Deep observations with an ELT in the Global Multi Conjugated Adaptive Optics perspective

TL;DR

This paper demonstrates through simulations that a GMCAO-equipped ELT can effectively conduct deep, high-resolution photometric surveys of high-redshift galaxies, improving our understanding of the universe's structure.

Contribution

It introduces a simulation-based assessment of GMCAO performance on ELTs for deep sky surveys, highlighting its potential for high-resolution observations using only natural guide stars.

Findings

ELT with GMCAO can recover morphological parameters of high-redshift galaxies.
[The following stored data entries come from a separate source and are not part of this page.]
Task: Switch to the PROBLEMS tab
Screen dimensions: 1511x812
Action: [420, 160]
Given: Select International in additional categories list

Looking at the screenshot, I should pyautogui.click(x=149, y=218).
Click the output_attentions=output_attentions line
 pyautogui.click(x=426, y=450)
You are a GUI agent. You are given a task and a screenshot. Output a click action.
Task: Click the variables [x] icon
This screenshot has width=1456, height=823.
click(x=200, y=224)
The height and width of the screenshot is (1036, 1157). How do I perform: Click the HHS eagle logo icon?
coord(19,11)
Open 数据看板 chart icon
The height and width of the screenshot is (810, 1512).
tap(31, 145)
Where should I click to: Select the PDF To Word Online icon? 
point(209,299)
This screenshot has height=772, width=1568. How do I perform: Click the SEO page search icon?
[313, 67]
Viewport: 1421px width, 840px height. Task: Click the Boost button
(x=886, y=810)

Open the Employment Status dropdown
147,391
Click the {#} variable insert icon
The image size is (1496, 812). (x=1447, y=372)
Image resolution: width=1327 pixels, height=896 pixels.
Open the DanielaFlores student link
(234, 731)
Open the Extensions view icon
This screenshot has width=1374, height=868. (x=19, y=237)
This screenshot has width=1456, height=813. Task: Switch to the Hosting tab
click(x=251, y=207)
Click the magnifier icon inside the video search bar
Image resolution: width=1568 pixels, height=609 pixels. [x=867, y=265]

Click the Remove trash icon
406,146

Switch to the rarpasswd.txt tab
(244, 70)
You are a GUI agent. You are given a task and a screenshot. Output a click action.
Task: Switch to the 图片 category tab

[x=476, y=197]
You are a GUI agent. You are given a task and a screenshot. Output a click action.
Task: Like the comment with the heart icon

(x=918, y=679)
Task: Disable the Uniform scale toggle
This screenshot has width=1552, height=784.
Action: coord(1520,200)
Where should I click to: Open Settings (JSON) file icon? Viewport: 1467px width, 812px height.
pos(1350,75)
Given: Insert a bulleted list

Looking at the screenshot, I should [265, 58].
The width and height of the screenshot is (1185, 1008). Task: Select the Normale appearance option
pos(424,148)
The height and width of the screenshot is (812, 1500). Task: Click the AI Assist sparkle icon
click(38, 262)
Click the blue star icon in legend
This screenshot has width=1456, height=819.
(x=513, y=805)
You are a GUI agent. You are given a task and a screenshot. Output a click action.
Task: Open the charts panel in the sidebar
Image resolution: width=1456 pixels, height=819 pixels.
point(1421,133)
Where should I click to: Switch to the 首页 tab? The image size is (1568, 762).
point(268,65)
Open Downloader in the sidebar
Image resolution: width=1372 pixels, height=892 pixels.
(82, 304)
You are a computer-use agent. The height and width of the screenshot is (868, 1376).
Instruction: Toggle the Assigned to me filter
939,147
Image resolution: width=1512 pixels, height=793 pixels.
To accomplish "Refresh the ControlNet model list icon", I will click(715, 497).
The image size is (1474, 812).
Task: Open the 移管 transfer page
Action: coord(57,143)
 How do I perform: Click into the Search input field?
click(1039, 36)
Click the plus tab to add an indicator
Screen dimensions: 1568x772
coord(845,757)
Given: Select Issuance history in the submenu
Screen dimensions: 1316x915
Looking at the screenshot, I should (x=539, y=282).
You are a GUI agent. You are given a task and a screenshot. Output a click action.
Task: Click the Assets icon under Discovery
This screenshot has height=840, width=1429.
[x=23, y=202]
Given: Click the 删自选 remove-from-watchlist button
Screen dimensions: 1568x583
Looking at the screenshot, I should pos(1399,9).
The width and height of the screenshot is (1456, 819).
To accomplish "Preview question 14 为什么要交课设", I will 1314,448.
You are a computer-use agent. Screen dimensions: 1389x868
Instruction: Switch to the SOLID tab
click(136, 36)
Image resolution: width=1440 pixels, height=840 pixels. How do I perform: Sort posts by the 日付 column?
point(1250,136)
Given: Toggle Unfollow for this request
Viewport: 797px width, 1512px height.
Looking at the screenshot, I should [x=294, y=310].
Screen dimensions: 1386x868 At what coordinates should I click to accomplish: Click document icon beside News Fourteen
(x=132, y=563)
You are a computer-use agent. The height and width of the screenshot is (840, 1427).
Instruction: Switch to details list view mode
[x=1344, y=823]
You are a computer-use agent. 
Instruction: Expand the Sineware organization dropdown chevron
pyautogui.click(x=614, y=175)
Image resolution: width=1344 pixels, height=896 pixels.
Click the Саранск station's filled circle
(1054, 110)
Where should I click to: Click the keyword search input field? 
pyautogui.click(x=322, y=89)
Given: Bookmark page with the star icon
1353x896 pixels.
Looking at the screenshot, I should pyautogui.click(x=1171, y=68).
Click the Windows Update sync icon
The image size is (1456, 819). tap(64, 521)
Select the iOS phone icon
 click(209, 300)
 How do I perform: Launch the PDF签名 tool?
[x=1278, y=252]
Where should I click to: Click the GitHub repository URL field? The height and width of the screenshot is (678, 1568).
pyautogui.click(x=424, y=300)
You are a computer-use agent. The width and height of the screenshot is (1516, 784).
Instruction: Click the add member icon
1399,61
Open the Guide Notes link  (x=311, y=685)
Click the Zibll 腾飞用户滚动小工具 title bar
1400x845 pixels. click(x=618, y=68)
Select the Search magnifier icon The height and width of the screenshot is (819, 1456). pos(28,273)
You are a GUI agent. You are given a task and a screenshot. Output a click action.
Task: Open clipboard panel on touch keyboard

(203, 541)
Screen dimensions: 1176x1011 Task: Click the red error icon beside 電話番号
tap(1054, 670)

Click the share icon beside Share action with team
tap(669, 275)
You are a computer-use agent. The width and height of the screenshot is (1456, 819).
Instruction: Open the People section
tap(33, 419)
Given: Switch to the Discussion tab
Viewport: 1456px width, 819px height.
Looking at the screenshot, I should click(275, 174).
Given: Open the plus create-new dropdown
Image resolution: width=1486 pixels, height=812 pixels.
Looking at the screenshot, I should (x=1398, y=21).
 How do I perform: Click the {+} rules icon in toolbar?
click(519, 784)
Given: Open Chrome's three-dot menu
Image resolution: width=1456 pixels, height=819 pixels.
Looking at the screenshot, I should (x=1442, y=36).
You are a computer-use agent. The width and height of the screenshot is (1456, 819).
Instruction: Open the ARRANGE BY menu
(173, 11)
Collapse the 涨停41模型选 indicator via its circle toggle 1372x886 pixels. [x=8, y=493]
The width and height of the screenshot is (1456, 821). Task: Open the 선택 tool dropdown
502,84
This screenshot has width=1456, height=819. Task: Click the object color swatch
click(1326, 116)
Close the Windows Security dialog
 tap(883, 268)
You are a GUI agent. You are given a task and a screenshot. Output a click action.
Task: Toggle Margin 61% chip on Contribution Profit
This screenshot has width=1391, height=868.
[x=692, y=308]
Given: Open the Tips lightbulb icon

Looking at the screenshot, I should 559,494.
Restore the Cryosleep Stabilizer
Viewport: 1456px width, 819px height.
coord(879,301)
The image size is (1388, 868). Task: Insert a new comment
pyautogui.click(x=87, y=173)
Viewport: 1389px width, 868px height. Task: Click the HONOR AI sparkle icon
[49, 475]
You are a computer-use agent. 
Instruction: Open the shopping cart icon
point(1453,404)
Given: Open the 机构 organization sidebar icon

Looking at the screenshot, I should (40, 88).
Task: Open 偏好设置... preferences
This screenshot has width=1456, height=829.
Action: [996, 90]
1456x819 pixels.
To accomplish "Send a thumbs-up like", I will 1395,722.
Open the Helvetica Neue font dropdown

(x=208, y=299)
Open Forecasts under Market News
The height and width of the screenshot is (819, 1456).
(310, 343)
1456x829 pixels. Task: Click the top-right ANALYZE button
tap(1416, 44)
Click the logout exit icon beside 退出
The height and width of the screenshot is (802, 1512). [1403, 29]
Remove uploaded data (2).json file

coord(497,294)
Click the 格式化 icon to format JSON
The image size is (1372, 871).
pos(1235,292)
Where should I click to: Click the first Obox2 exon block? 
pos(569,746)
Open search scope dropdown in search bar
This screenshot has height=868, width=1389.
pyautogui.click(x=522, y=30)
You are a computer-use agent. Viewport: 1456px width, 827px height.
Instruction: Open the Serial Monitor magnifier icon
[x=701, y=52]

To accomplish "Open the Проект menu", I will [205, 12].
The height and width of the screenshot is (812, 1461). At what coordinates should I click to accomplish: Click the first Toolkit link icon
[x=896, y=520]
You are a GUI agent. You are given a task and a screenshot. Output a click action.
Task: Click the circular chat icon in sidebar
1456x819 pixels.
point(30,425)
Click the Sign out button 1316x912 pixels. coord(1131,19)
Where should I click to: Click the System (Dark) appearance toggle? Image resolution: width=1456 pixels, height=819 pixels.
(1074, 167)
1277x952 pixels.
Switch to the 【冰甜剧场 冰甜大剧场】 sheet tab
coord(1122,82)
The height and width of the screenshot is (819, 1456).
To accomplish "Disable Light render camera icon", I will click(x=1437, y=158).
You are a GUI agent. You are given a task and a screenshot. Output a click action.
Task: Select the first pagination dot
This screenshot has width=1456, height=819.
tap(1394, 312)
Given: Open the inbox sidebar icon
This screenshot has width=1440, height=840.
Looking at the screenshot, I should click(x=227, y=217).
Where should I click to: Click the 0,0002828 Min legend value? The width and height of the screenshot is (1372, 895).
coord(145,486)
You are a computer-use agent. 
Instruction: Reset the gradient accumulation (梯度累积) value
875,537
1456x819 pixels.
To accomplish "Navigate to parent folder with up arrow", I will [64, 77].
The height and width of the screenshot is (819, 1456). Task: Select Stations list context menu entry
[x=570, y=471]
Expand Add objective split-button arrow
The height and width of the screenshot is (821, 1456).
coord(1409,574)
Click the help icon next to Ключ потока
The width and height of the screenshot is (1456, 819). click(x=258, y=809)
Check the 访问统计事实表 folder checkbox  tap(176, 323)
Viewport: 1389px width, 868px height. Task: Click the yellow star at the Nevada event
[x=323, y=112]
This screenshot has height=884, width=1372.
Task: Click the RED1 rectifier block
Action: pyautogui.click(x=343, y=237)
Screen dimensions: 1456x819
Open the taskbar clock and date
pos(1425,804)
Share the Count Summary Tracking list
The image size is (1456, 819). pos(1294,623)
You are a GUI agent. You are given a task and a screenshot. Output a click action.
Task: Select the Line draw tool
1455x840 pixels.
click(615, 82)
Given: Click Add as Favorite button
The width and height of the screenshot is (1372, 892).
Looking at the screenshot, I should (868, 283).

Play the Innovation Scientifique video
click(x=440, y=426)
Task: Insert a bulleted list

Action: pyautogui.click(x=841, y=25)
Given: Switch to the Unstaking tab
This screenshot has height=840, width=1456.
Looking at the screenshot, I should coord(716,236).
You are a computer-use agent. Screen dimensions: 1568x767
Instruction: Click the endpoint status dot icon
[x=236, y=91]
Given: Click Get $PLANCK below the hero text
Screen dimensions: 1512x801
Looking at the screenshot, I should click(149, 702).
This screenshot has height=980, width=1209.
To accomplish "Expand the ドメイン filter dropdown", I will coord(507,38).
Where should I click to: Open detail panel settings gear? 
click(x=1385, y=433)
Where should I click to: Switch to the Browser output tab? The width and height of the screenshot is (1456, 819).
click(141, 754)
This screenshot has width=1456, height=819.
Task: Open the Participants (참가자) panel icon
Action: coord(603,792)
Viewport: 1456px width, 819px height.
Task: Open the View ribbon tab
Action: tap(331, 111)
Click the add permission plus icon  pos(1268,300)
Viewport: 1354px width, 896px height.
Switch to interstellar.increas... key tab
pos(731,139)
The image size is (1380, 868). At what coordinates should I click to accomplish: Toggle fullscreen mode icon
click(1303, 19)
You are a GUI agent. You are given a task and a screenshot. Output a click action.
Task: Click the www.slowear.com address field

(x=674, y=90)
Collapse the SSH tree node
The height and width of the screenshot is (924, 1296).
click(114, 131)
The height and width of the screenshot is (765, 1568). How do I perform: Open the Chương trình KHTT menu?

Simulations show significant Strehl Ratio improvements in K-band observations.

Performance evaluated across 22 major sky surveys.

Abstract

Deep observations of the Universe, usually as a part of sky surveys, are one of the symbols of the modern astronomy because they can allow big collaborations, exploiting multiple facilities and shared knowledge. The new generation of extremely large telescopes will play a key role because of their angular resolution and their capability in collecting the light of faint sources. Our simulations combine technical, tomographic and observational information, and benefit of the Global-Multi Conjugate Adaptive Optics (GMCAO) approach, a well demonstrated method that exploits only natural guide stars to correct the scientific field of view from the atmospheric turbulence. By simulating K-band observations of 6000 high redshift galaxies in the Chandra Deep Field South area, we have shown how an ELT can carry out photometric surveys successfully, recovering morphological and structural parameters. We present here a wide statistics of the expected performance of a GMCAO-equipped ELT in 22 well-known surveys in terms of SR.